DIAGRAMA Chief Executive David McGuire is working closely with an Australian Government Agency to show them the successful Spanish blueprint for alternative juvenile detention which has flipped youth recidivism rates. In Diagrama custodial centres an incredible 84% of those who leave integrate back into the community without reoffending.

McGuire knows the figures in Spain are impressive compared with published results from other countries because young offenders leave Diagrama youth re-educational custodial centres with important skills and a positive attitude when they rejoin the community.  

Advocate for better custodial care for youth offenders, David McGuire has seen firsthand the success of the Spanish ‘re-education’ system that he implemented with the charity Fundacion Diagrama. Now CEO of Diagrama Foundation, the UK arm of the charity, Mr McGuire tirelessly campaigns for changes and improvements to youth custody.

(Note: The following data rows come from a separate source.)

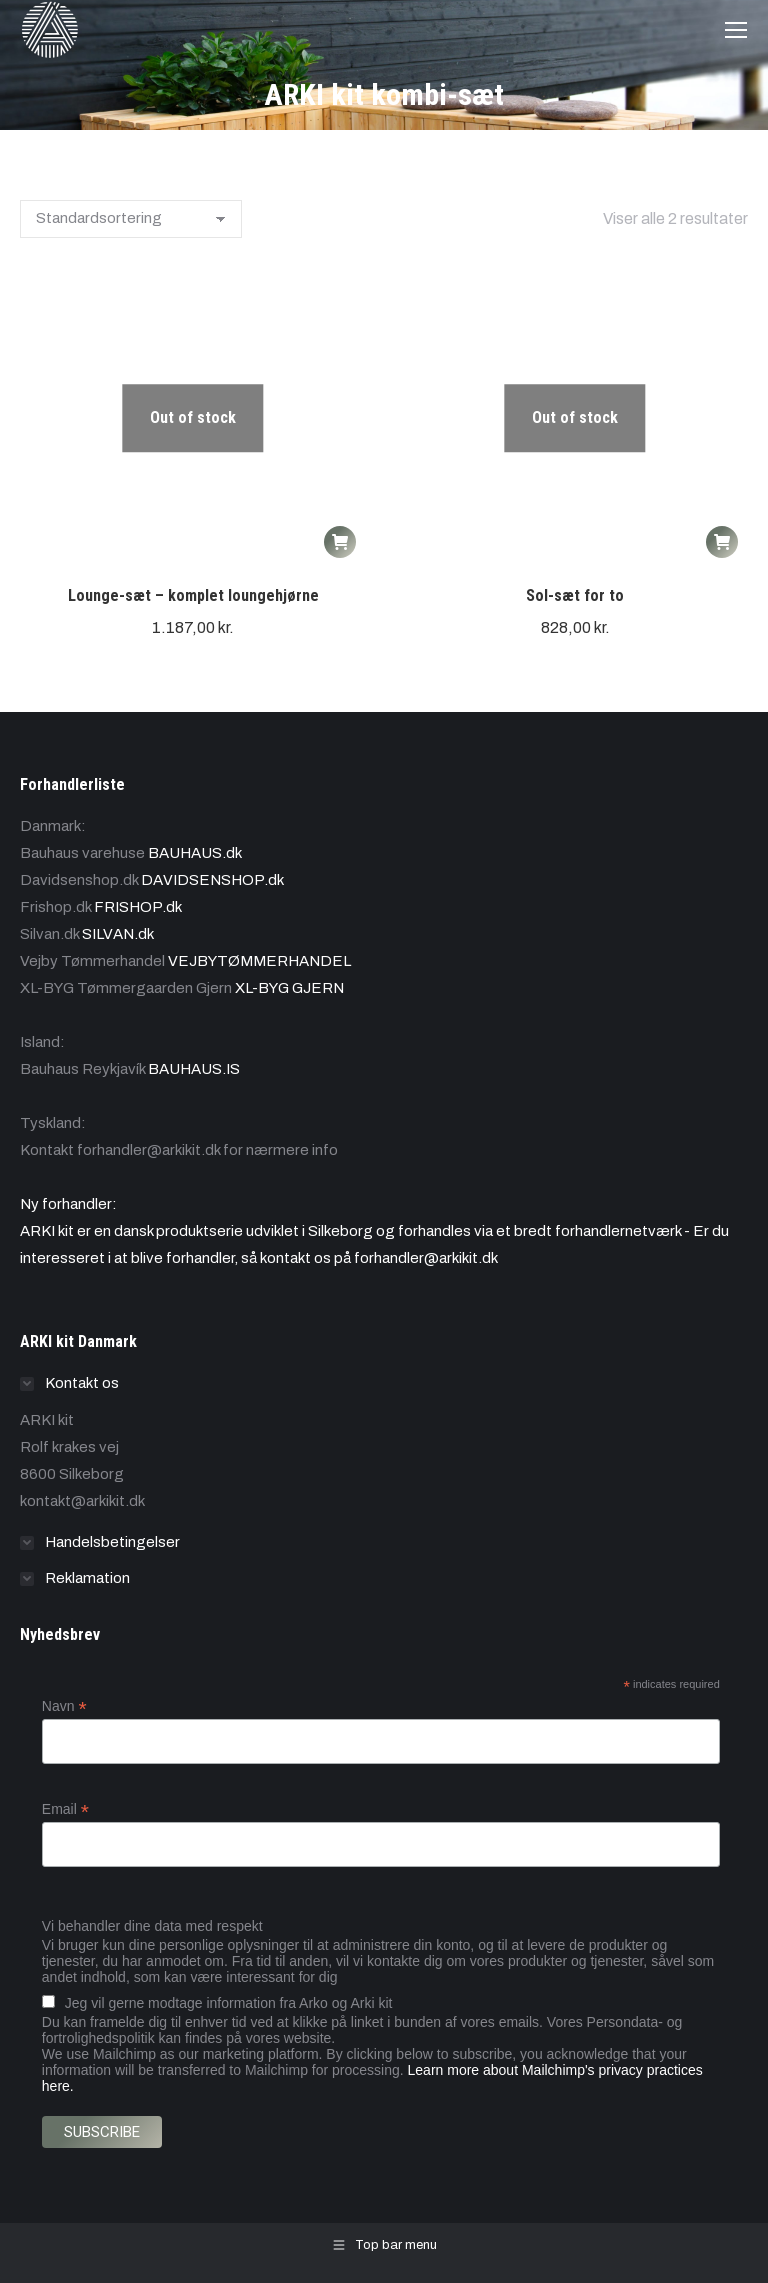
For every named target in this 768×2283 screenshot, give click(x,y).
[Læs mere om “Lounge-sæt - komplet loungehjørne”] (340, 542)
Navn (64, 1706)
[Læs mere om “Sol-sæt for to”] (722, 542)
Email (65, 1809)
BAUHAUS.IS (194, 1069)
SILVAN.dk (118, 934)
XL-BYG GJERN (289, 988)
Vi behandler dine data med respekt (152, 1926)
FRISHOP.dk (138, 907)
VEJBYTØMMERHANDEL (259, 961)
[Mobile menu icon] (736, 30)
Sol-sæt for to (575, 595)
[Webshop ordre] (131, 219)
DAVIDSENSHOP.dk (212, 880)
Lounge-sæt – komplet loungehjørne (193, 595)
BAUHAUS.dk (195, 853)
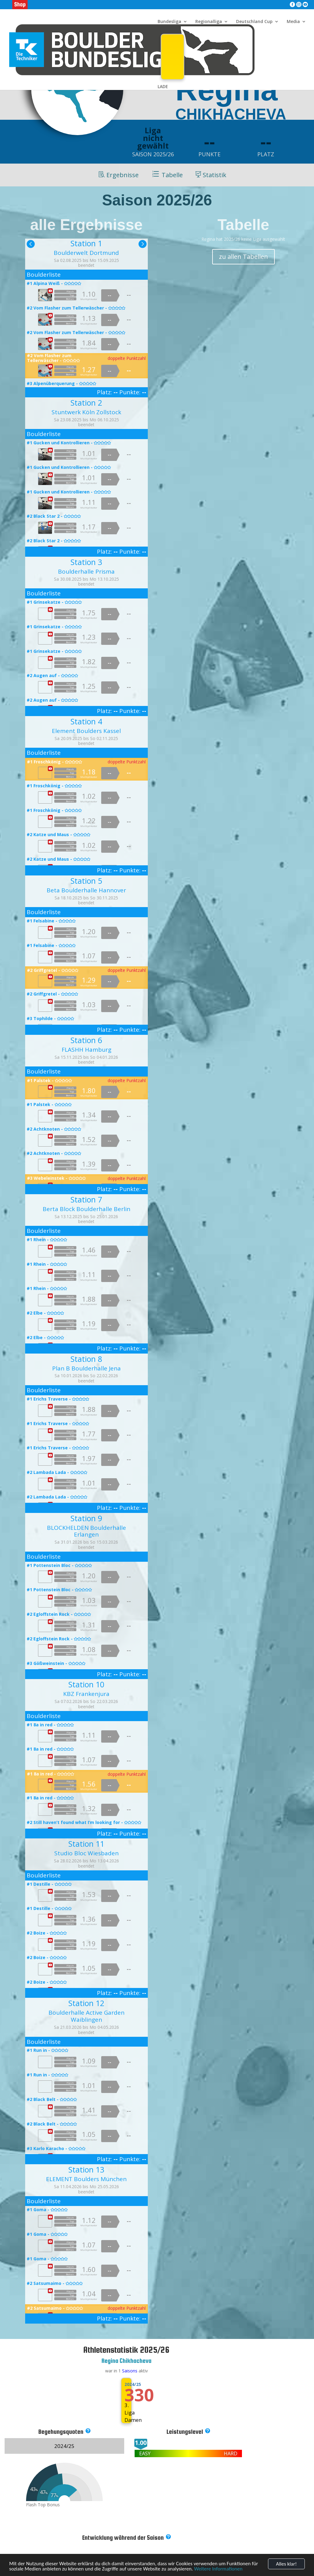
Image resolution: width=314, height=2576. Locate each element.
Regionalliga (208, 21)
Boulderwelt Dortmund (86, 253)
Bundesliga (169, 21)
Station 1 (86, 243)
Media (293, 21)
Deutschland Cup (254, 21)
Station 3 (86, 562)
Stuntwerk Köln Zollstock (86, 412)
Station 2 (86, 402)
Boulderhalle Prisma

Mr McGuire was invited to Australia in 2018 and 2019 to look around Juvenile Justice Centres in Darwin, Alice Springs, Sydney, Melbourne and Adelaide and was stunned by what he saw.

He said:

“They were just horrible, run like prisons, which is not going to change anything for these kids.”

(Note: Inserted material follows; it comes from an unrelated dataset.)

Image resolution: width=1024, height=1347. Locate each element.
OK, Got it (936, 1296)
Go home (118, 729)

This year, Mr McGuire took an Australian government contingent to see how under the very different ethos and attitude their Spanish Justice centres operate. He said:

“The centres in Spain are not like prisons with high security, they are run by a team of qualified educators, psychologists and social workers who combine their skills to offer an alternative. Australian juvenile centres are staffed 100% by a security team, yet in our centres, security is only 30% of the total staff. Our security teams don’t interact with the kids, they are just like an airbag in a car, you don’t need to see it every day, but you know if you are in an accident, it is there.

“We know that juveniles serving custodial sentences need role models and education on the difference between right and wrong, and hope for the future,  not security guards and cells. We fill our centres with teachers and professionals to educate and teach trades. We do not need a team that thinks they are the good guys and the juveniles are the bad guys! It can’t be them and us  – we need to change embedded culture. It is not an overnight process but the results speak for themselves and now that the Australian Government are on board, I would love the opportunity to present the successful model to the British Government.”

Diagrama Foundation is a member of the International Juvenile Justice Observatory’s European Council for Juvenile Justice with more than 80 other members from all over Europe.